Posted by Beth (Member # 2192) on :
 
"and decided to kill my brother" makes all the difference in the world! Now the description has a lot more weight, and I'm curious about why he's killing his brother.
 
Posted by kkmmaacc (Member # 2643) on :
 
Dear David,

Hi! I didn't get a chance to see the first version, but this second one seems really good! I think it would make me keep reading. The only critiques I would make are fairly trivial:

--The first sentence of a paragraph is often the topic sentence. But the first sentence in your first paragraph is not only not the topic, it is unrelated to anything else mentioned in the remainder of that paragraph. I would either move it to the 2nd paragraph or try to tie it in to the 1st paragraph more (ex: "... I made the long trek up the blue mountain my people call the Goddess, up where even the goats do not go...")

-- I think it would be better to leave off "early in the morning" if you're going to say "before dawn" later anyway.

--I was a little confused by the name Maori, which I take is the name of a specific person. This is also the name of the indigenous people of New Zealand. I kept wanting to read the sentence "With my master and THE OTHER Maori still in their hammocks..." especially since the high blue mountain suggests a New Zealand locale.

--I think it is unecessary to state "The nectar of the flowers is poison." It is obvious enough by that point.

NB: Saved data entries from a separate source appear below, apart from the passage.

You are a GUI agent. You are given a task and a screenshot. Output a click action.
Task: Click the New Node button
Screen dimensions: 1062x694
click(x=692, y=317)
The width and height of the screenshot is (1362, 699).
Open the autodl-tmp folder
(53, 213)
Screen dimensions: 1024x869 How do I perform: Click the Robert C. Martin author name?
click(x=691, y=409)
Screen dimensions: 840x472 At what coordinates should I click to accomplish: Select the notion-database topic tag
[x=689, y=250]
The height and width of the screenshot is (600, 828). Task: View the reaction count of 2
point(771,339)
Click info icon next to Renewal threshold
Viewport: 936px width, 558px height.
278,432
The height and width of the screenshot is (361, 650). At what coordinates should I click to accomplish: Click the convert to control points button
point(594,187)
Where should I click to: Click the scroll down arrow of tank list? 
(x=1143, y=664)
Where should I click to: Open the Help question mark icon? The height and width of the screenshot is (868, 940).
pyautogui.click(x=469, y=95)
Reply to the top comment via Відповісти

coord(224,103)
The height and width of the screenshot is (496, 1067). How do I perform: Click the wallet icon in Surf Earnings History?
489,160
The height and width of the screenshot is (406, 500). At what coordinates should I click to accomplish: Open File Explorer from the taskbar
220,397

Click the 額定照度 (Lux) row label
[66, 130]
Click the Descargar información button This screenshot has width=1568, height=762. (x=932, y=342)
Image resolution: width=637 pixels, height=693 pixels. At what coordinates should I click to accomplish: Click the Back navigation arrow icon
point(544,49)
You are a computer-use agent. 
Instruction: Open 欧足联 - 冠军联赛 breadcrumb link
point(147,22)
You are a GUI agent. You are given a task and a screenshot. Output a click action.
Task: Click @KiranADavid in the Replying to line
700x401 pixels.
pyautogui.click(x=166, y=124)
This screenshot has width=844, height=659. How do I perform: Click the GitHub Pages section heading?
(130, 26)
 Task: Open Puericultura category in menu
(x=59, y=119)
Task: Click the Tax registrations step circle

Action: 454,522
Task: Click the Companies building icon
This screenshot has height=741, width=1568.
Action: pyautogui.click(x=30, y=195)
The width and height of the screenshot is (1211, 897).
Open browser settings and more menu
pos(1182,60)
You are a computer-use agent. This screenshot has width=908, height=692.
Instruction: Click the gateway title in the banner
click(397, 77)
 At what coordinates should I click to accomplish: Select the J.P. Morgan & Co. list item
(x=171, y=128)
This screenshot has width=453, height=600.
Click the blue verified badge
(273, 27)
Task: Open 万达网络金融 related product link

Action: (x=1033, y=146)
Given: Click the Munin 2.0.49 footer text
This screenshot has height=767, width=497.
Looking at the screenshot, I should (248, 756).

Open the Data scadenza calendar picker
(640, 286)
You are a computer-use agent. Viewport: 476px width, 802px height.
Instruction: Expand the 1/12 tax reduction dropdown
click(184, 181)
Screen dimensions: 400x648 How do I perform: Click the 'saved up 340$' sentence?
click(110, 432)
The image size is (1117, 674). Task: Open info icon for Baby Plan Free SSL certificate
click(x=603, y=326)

But as I said, all just minor points which I bring up only because I didn't find anything major to discuss! Don't know if any of those will strike a chord with you, but I thought I would give you the things that occurred to me.

Best,

K.
 


Posted by DavidGill (Member # 1688) on :
 
Great points, everyone.
 
Posted by pixydust (Member # 2311) on :
 
Much better! I would have to go with kkmmaacc on all those extra points, especially on the first line. I'd just go with: "Early this morning, I decided to kill my brother." That's an awesome first line.

Nice work.
 


Posted by DavidGill (Member # 1688) on :
 
[removed: thanks for the feedback!]

[This message has been edited by DavidGill (edited July 10, 2005).]